Could you turn the material below into a numbered list with one line per item, skipping any blank lines and leaving the pictures out?

(begin)

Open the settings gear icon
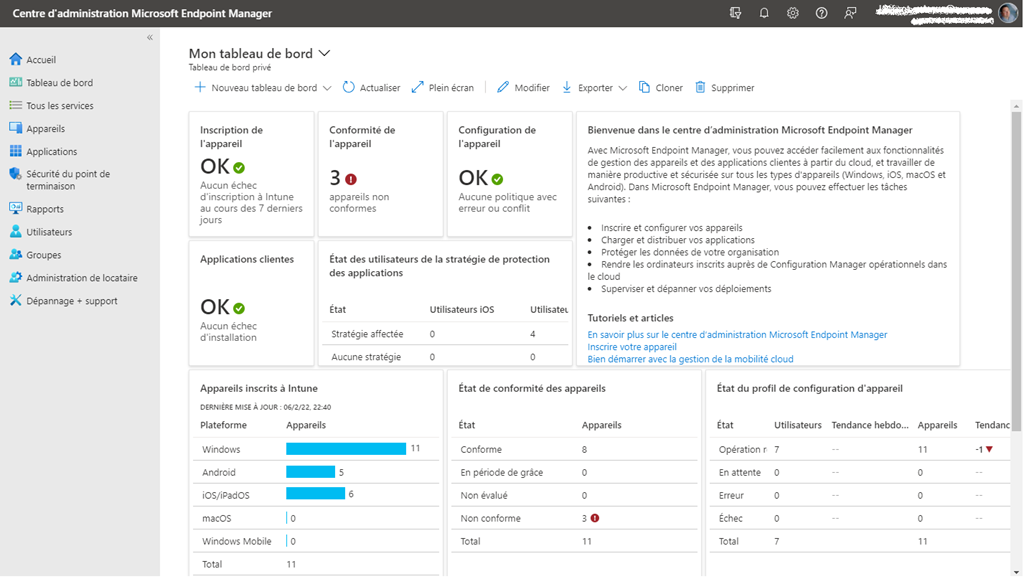Screen dimensions: 1024x579 (x=793, y=13)
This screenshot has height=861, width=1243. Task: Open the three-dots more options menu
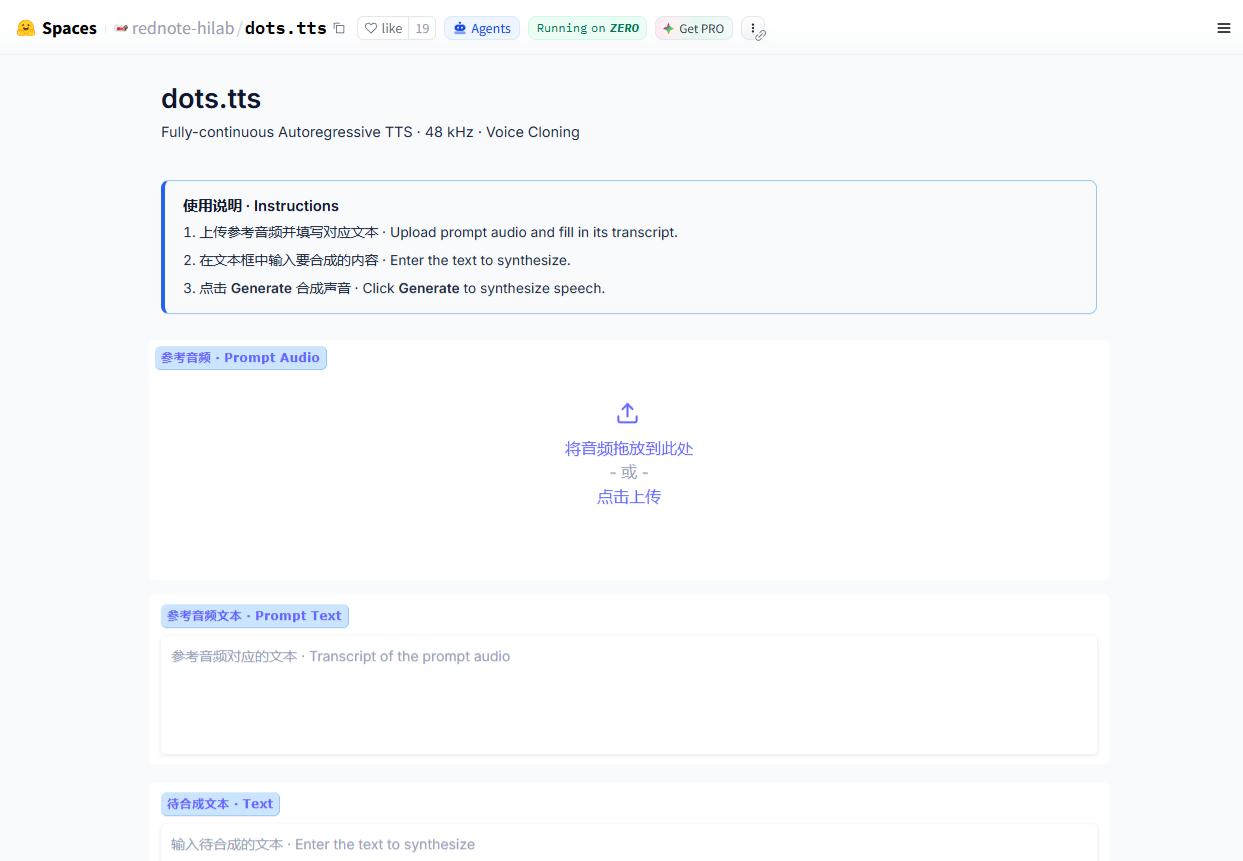[753, 28]
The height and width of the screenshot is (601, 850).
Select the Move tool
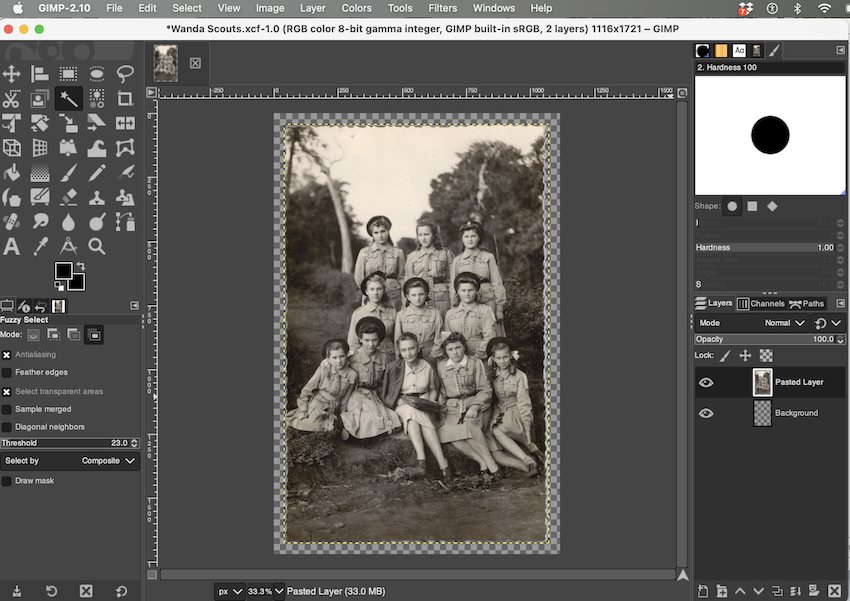point(12,73)
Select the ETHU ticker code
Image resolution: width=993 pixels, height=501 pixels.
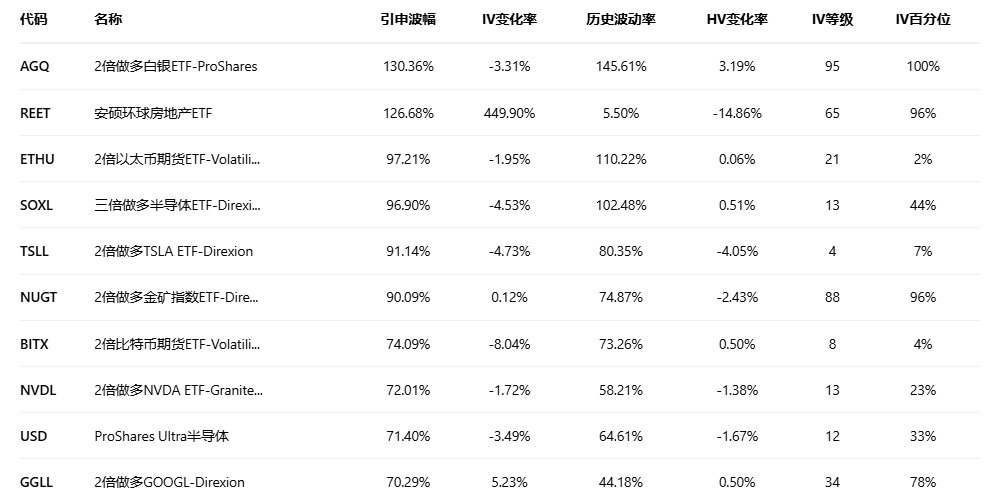(37, 159)
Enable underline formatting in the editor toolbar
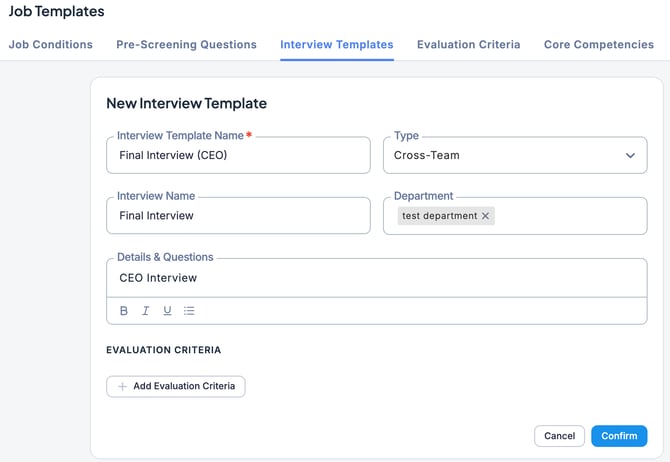The image size is (670, 462). coord(167,311)
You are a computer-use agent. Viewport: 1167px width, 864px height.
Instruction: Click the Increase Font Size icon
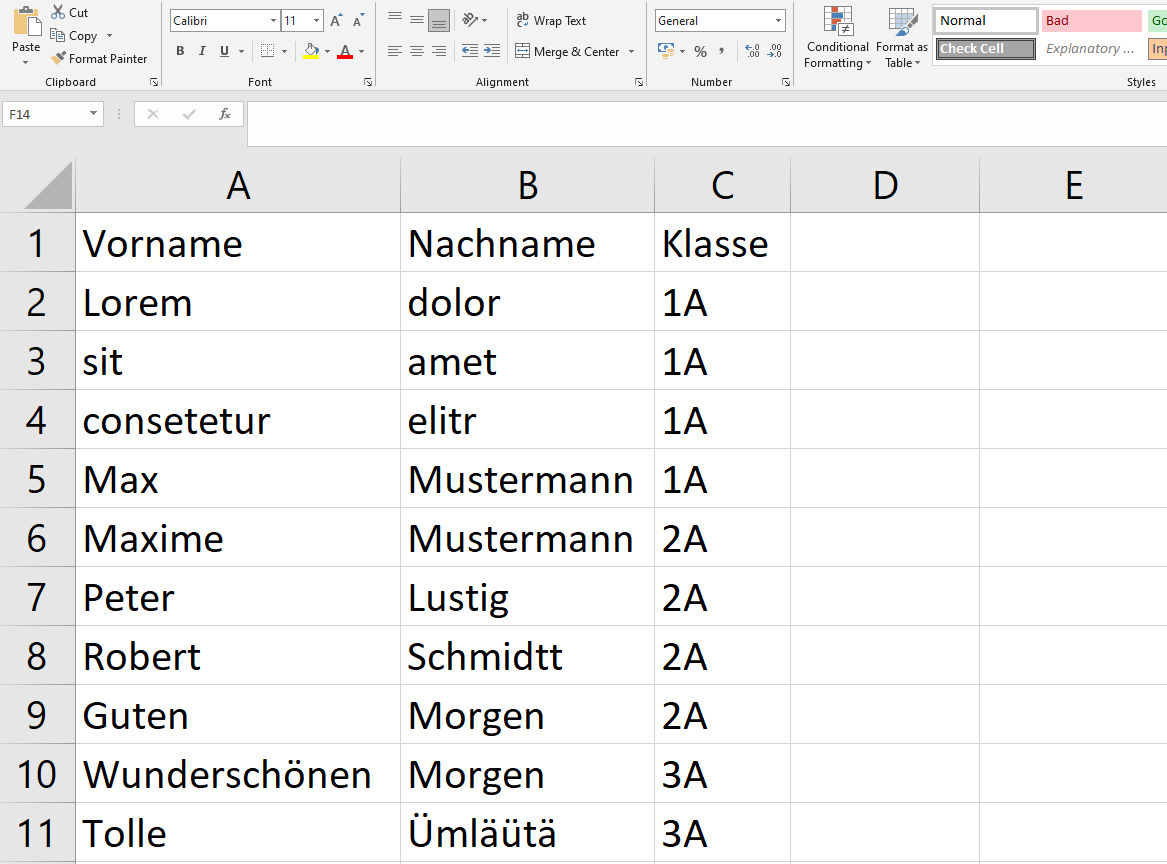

(end)

**TASK RESPONSE**
1. Open the settings gear icon
2. Screen dimensions: 1024x579 (x=793, y=13)
3. This screenshot has height=861, width=1243. Task: Open the three-dots more options menu
4. [753, 28]
5. The height and width of the screenshot is (601, 850).
6. Select the Move tool
7. point(12,73)
8. Select the ETHU ticker code
9. Image resolution: width=993 pixels, height=501 pixels.
10. (37, 159)
11. Enable underline formatting in the editor toolbar
12. The image size is (670, 462). coord(167,311)
13. You are a computer-use agent. Viewport: 1167px width, 864px height.
14. Instruction: Click the Increase Font Size icon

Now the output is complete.